> _About this task_:
Pick up the passage on terminating N.C.S.' parental rights after its final sentence and carry it forward.

> _Passage provided_:
++++

That the twelve-year-old boy was still calmed by thoughts of his mother and harbored the fantasy of reunification with his family after having spent five years in foster care does not translate into a bond with his mother sufficient to overcome the need for the severing of her parental ties. It is only natural the pre-teen would have those feelings and want to hang onto a thread of something familiar and tangible, even if it is the antithesis of what is in his best interests, particularly in view of his unknown future. Based on the totality of the evidence, we are convinced Judge Katz appropriately concluded that termination of parental rights will not do more harm than good for Junior, as it will free him for potential adoption by a family who can provide permanency and stability.

Even considering the Law Guardian's opposition to termination expressed in the initial brief, we are also satisfied severing N.C.S.' parental rights was appropriate under the circumstances of this case. Notwithstanding those lingering questions at the time of trial, our jurisprudence and strong public policy favors permanency of child placement. N.J. Div. of Youth & Family Servs. v. C.S., 367 N.J. Super. 76, 116 (App. Div.), certif. denied, 180 N.J. 456 (2004). We are convinced that, although N.C.S. may love her son in an abstract way, she is unable and unwilling to provide a safe, stable and permanent home that he so desperately needs. As we concluded in In re Guardianship of A.R.G., 318 N.J. Super. 323, 330 (App. Div.), certif. denied, 162 N.J. 127 (1999), where there is substantial credible evidence in the record to support termination of parental rights, there is no reason to delay permanent resolution. The termination of parental rights was a necessary step to enable Junior to move forward with his life.

++++

> _Source data_:
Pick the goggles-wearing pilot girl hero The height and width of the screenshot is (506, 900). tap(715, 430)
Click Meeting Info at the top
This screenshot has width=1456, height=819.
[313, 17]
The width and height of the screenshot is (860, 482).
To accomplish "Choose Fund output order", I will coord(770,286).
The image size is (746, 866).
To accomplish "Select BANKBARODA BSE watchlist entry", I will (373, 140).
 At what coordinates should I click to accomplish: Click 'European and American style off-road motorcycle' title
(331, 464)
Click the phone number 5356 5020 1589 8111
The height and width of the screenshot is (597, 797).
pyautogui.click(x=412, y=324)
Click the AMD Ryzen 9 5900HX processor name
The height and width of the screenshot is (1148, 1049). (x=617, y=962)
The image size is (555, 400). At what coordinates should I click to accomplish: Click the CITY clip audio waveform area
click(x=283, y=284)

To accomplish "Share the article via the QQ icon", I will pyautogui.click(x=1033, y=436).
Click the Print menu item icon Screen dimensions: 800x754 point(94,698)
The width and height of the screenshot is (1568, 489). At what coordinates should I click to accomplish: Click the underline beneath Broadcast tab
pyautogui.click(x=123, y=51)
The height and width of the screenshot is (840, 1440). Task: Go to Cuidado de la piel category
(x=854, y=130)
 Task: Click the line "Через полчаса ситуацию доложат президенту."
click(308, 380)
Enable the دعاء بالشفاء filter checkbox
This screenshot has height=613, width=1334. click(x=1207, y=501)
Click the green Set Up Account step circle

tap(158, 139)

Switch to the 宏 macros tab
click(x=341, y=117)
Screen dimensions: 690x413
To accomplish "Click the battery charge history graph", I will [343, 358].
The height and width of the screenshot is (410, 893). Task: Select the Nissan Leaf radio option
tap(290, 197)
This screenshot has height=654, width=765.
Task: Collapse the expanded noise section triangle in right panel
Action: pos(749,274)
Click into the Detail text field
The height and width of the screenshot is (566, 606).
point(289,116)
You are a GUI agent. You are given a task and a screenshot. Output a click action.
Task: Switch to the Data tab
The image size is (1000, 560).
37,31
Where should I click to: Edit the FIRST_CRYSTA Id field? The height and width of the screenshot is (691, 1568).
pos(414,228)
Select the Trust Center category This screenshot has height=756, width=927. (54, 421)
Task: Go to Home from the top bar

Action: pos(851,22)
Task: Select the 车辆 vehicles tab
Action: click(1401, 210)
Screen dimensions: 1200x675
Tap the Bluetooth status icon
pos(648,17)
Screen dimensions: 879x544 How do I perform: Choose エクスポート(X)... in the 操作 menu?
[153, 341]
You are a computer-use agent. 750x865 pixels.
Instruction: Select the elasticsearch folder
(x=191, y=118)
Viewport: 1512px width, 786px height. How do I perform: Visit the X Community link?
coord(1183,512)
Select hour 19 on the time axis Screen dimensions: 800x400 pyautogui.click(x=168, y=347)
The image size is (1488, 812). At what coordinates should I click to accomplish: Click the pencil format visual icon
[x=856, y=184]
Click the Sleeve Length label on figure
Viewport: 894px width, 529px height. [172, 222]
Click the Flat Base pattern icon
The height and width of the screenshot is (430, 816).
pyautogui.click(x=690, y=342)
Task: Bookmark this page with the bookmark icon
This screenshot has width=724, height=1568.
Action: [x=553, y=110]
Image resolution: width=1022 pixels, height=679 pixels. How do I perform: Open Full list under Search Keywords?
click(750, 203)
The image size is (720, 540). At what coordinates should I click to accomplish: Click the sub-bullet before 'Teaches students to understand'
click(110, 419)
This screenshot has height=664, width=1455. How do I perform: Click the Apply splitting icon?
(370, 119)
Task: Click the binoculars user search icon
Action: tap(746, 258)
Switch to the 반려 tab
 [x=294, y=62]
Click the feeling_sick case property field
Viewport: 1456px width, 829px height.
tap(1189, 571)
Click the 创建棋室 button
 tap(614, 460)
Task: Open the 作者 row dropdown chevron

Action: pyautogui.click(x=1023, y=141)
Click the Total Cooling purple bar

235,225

++++

> _Answer to this problem_:
Although we render our decision based on the record before the trial court, at which time there was no readily apparent permanent placement for Junior, our decision is reinforced by subsequent events. Pursuant to our September 16, 2010 order granting DYFS' motion to supplement the record, we were informed that on November 4, 2009, about five months post-trial, Junior was placed with a new foster family who, by letter of April 8, 2010, expressed a desire to adopt him. We were provided with a copy of the letter, as well as the May 5, 2010 post-termination summary hearing order in the FC case confirming that fact and continuing Junior's placement with the pre-adoptive family. We were also provided with a copy of the August 5, 2010 order in that case, stating the following:

P-1 Letter of intent to adopt from current caretaker dated April 8, 2010, admitted into evidence. P-2 Adoption House reports from June and July 2010, admitted into evidence. Caseworker testified that child has been in his current placement since November, 2009, he is doing well in the current home and he wants to be adopted. Caretaker is committed to adoption. Caseworker has spoken to child about what it means to be adopted. He received adoption therapy through PAX. He is also receiving therapy through Family Connections. . . . The Law Guardian indicated that if [Junior] cannot reside with [N.W.], he would like to be adopted by current caretaker. . . .*fn4

It thus appeared the Law Guardian had changed its position from the challenge to the fourth prong based primarily on the uncertainty of Junior's placement in an adoptive home as of the trial date. In response to our inquiry, the Appellate Law Guardian responded with a letter of December 7, 2010, stating, in part:

[Junior] had been contacted and indicated that, at this point due to the length of time that has past, he is indifferent regarding his relationship with [N.C.S.] as he continues to assume that he will be unable to see her in the future.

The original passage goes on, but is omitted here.